As an artist's procedural, we're privy to the anecdotal behind-the-scenes glimpses found in most Maysles films, such as Christo's "unstoppable urge" to dedicate himself to extravagant works that he finds little depth in, merely pretty aesthetics. As a festive character portrait of the diverse New York community getting some fresh air uptown, we experience the wide-eyed wonderment of tourists and youngsters amidst the pithy dismissals of aging and jaded natives (best line of humbug: "If I shit on your lawn and call it beautiful, is it for everybody?"). As a time capsule, the film flashes back 25 years to the first sit-downs with city commissioners, who become irrationally afraid of stepping on toes by greenlighting the project. (Maybe they had a point: at a later town-hall meeting circa 1979, an African-American man complains that it'll serve as a reminder that only the white man can appreciate them: "We don't have no high rise!") Furthermore, the film works as a testament to old friends: there's David Maysles onscreen, Albert's brother and arguably more influential collaborator who died in 1987, shooting some moments that will have already lived on two decades past when the film is officially released.
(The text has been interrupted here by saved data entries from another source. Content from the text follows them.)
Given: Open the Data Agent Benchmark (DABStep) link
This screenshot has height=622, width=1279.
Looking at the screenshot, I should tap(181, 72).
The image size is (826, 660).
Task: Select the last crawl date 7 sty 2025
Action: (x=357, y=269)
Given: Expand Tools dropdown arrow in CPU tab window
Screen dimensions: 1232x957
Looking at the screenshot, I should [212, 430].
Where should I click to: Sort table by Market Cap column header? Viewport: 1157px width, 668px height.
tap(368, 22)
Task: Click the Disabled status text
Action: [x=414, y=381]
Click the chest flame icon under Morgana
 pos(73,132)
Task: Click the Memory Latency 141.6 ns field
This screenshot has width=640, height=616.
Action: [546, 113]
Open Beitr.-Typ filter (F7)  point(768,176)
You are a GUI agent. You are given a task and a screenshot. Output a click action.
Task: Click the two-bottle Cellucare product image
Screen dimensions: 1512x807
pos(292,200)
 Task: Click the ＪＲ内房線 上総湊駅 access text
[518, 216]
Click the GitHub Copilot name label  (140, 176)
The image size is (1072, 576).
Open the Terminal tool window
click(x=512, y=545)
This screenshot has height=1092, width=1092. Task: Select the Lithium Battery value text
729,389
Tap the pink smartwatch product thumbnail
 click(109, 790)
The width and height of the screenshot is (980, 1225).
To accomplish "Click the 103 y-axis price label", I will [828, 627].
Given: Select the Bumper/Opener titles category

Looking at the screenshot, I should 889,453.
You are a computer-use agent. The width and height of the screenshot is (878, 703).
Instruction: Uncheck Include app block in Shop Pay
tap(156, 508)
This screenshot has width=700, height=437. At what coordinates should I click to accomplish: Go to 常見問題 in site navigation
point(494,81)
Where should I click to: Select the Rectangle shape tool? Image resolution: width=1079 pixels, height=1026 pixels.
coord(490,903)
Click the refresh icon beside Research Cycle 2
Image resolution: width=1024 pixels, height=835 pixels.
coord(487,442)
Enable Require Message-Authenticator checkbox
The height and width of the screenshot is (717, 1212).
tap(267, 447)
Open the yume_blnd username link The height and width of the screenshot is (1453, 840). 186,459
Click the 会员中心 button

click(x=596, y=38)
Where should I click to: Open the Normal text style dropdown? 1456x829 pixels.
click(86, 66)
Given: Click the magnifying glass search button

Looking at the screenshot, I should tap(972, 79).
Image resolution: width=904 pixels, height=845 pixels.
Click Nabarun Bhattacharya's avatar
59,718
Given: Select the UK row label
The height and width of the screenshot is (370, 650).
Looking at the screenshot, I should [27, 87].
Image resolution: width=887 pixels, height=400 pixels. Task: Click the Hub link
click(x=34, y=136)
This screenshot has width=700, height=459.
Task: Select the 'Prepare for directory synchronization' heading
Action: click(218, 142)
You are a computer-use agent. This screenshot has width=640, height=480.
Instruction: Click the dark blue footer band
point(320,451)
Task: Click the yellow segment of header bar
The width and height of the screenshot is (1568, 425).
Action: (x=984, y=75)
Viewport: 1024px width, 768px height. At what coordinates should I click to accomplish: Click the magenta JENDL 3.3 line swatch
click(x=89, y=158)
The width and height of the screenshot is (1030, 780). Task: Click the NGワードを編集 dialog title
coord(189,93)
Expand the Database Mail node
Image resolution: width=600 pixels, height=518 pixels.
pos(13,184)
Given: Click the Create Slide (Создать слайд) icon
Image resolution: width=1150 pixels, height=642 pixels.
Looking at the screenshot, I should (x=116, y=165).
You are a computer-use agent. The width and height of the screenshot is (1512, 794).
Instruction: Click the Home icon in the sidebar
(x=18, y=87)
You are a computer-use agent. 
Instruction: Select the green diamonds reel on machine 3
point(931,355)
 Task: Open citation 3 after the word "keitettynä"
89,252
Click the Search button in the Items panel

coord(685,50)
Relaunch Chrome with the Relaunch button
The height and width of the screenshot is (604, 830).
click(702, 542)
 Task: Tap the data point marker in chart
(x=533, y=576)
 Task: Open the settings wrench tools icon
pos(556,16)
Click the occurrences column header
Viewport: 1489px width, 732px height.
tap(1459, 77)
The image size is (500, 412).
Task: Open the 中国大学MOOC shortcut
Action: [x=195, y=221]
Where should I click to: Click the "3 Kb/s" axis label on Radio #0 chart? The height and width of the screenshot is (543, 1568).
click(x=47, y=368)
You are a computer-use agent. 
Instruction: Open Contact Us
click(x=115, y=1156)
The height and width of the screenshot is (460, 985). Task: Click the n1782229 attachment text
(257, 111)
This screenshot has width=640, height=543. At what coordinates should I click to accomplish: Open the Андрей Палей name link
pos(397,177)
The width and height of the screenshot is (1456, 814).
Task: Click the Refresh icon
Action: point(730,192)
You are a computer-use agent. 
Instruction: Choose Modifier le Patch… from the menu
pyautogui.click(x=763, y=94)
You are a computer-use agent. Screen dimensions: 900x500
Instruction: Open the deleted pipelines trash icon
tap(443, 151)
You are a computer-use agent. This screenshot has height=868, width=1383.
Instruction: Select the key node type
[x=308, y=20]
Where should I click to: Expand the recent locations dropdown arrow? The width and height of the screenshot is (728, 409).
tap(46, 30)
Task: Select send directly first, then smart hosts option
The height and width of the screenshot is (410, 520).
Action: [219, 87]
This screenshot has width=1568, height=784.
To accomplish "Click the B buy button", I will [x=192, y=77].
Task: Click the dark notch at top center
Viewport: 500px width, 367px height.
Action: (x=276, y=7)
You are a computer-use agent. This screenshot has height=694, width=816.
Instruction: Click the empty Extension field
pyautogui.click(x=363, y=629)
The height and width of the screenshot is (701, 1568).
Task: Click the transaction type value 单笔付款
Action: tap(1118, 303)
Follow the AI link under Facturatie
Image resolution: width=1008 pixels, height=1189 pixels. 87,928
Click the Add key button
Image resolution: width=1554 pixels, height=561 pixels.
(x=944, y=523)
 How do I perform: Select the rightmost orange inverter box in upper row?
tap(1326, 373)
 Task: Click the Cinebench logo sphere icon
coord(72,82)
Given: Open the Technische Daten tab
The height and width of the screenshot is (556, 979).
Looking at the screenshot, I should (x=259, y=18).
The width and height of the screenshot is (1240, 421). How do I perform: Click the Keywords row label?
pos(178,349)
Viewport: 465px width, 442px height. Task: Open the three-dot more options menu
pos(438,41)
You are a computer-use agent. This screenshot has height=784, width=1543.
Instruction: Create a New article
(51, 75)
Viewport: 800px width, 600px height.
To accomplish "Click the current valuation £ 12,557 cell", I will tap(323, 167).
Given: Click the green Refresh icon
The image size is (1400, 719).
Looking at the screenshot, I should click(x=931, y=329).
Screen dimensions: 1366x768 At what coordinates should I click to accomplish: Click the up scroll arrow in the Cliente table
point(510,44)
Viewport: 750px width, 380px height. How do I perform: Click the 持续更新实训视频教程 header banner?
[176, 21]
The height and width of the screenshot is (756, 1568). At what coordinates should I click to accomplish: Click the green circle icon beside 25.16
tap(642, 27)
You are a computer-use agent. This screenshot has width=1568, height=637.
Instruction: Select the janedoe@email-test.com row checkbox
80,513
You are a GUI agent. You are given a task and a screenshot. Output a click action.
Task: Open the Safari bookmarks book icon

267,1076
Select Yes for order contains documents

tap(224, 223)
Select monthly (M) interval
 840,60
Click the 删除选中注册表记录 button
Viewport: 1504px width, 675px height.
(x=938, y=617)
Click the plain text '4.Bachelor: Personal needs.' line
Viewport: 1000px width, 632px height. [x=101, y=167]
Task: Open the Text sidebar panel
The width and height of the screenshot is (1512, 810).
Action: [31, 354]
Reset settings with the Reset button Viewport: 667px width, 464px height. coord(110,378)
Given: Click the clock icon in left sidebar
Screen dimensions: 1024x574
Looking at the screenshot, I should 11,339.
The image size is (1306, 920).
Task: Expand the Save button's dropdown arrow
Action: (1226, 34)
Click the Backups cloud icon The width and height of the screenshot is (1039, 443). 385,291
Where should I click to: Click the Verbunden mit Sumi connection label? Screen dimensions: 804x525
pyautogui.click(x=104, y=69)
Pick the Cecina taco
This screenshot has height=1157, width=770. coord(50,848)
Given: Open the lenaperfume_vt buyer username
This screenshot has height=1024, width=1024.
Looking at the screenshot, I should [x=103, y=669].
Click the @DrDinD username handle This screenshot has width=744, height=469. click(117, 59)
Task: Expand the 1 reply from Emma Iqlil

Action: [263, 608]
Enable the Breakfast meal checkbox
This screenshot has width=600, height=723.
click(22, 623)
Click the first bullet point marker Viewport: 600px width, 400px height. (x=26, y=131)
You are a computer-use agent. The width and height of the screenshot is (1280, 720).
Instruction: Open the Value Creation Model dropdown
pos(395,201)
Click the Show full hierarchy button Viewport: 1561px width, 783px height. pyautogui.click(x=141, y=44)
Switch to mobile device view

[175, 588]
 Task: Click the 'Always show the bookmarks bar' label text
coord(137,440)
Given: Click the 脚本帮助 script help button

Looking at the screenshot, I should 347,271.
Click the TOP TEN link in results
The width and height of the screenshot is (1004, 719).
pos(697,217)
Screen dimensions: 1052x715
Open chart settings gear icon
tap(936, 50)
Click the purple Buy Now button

Co-directed by Antonio Ferrera, The Gates is a greater work of art than those 7,503 banalities that salted Central Park for two weeks. While the doc milks the installation's potential for stunning HD images by framing it at every possible angle, times of day, and atmospheric condition, the millions of orange dollars on display render the Christos' work the most expensive form of the old "weather rock" joke ever made (if it's wet, it's raining; if it's swinging, it's windy; if it's gone, there's a tornado). Cut just 15 minutes of footage from that which gives the film its name, and this charming ode to the subjective effects of man-made beauty would rank with the Maysles brothers' best.